Dass die Europäische Union nun ihrerseits mit Strafzöllen auf die amerikanischen Maßnahmen reagiert, stößt bei den Unternehmern auf Unverständnis. "Drohungen, Kettenrasseln und Rache scheinen an dem amtierenden Präsidenten abzuprallen beziehungsweise ihn noch zu weiteren Maßnahmen zu ermuntern", glaubt Carla Schmees von der Edelstahlwerke Schmees GmbH in Langenfeld.
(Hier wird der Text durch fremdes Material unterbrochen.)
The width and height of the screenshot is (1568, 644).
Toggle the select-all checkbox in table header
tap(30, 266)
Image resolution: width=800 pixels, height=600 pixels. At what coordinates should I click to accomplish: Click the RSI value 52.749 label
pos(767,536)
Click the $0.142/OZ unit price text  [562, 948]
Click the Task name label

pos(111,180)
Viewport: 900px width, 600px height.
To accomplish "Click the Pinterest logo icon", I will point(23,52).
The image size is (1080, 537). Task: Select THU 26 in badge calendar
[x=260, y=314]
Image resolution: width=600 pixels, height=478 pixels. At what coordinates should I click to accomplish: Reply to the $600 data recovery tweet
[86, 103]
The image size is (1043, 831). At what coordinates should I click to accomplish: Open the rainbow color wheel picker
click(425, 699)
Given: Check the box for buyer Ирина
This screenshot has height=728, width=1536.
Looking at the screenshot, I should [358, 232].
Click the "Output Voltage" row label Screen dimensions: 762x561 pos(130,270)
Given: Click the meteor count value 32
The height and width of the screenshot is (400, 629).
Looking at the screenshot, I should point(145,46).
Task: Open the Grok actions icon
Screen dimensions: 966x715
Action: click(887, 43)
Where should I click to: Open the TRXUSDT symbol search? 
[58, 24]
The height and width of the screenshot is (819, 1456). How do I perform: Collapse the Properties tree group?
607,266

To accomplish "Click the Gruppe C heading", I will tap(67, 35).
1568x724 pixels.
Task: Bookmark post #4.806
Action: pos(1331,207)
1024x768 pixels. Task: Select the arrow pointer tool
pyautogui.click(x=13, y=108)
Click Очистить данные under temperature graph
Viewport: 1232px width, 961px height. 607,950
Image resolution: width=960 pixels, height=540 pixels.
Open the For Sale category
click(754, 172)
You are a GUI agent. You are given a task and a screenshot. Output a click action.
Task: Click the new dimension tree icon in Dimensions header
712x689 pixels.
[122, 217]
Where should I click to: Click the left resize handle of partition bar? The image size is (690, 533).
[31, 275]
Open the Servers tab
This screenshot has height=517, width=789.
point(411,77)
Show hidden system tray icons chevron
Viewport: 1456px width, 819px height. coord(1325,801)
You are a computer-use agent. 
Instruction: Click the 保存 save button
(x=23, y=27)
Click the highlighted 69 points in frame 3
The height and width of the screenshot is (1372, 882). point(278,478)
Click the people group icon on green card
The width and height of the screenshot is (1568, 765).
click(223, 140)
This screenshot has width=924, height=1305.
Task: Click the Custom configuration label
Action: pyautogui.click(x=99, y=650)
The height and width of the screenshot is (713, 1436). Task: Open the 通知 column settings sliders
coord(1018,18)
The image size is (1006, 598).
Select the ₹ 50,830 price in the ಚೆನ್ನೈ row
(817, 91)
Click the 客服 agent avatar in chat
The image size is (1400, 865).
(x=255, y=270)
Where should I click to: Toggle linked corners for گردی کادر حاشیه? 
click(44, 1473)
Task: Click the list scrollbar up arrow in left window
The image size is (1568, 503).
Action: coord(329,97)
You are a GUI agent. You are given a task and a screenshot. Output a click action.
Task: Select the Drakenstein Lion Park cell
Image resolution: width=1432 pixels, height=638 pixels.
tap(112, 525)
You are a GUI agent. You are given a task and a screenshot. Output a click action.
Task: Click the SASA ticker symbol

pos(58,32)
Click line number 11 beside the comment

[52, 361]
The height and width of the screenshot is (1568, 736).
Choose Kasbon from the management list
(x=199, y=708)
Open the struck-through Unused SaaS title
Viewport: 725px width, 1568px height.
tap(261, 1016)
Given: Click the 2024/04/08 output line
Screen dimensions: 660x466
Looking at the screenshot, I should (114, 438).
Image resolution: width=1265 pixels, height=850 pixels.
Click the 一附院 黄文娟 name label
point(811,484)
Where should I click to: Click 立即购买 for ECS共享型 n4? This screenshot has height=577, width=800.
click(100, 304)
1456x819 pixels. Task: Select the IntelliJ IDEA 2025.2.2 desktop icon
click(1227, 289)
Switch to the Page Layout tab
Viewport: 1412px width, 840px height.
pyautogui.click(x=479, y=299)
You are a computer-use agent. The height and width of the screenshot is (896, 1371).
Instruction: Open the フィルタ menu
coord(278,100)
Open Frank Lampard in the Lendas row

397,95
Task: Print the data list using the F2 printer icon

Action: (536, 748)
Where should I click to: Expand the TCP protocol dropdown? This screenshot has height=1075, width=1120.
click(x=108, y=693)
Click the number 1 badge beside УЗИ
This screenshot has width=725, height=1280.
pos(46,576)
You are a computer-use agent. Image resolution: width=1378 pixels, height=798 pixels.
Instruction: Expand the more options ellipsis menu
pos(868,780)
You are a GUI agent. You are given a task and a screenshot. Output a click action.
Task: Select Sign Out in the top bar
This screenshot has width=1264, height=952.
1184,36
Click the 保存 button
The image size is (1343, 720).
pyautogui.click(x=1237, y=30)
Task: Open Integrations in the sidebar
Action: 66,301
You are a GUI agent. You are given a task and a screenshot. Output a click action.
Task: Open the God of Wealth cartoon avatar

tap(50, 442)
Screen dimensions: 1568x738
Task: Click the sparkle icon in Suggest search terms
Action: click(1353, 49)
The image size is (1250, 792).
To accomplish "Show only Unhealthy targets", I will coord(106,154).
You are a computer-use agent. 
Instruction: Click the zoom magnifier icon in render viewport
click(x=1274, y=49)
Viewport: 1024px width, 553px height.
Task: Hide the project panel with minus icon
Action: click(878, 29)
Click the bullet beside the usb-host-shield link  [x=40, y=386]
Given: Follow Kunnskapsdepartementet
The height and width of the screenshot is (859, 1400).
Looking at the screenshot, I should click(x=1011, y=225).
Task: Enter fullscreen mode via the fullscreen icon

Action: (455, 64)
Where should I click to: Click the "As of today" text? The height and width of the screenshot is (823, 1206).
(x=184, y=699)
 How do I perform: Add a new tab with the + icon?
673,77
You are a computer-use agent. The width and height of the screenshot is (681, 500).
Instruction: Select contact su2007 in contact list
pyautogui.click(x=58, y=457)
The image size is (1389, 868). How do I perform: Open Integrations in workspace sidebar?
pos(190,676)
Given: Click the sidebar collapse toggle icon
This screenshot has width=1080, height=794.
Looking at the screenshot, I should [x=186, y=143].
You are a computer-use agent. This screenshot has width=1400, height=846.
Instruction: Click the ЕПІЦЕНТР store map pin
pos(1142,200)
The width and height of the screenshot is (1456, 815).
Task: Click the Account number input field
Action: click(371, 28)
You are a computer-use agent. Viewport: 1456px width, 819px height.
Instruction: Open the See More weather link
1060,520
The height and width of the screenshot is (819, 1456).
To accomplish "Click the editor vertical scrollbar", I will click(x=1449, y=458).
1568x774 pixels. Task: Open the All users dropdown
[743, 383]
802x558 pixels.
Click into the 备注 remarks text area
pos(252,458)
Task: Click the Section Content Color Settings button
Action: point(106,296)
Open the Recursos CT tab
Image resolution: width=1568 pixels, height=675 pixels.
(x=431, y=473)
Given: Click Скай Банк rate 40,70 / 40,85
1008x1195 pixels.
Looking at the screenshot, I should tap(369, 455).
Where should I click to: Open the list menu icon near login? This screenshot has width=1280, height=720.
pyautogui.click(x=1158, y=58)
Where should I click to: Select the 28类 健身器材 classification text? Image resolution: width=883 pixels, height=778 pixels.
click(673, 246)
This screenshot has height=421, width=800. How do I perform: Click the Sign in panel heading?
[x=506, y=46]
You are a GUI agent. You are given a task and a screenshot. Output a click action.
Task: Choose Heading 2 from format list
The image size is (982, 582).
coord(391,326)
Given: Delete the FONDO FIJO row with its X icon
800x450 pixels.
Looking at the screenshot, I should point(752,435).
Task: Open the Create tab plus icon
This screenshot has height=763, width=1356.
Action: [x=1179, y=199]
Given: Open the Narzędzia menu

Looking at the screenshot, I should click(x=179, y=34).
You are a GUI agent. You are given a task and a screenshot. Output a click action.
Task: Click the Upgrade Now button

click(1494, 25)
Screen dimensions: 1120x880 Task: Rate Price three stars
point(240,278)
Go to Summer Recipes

Wichtig sei daher vor allem, "dass die EU in sich geschlossen auftritt und einzelne Länder sich nicht ausspielen lassen". Leider werde die EU jedoch weltweit nicht als Einheit wahrgenommen, so Schmees. Nach heutiger Ausgangslage könne man "einen Handelskrieg leider nicht ausschließen" fürchtet sie. Damit ist sie nicht alleine: "Mit seiner erneuten Drohung in Richtung China hat US-Präsident Trump einen Teufelskreis in Gang gesetzt. Wenn erst einmal der erste Schuss gefallen ist, lässt sich eine weitere Eskalation kaum noch vermeiden. Das ist in Handelskriegen nicht anders als bei militärischen Konflikten. Viele Ökonomen warnen vor wachsenden Risiken für die Weltwirtschaft und nehmen ihre Wachstumsprognosen zurück", sagt Ralf Kronenberg.

Dabei gibt es durchaus Alternativen, sagt Olaf Tünkers, Chef der Ratinger Tünkers Maschinenbau GmbH: "Wir hätten uns gewünscht, dass man weiter eine Politik der Öffnung verfolgt hätte." Man habe gehofft, dass weiter an Freihandelsabkommen gearbeitet werde "und Zölle als ein Instrument der Vergangenheit angesehen werden, die in letzter Konsequenz allen schaden - vor allem den Endverbrauchern."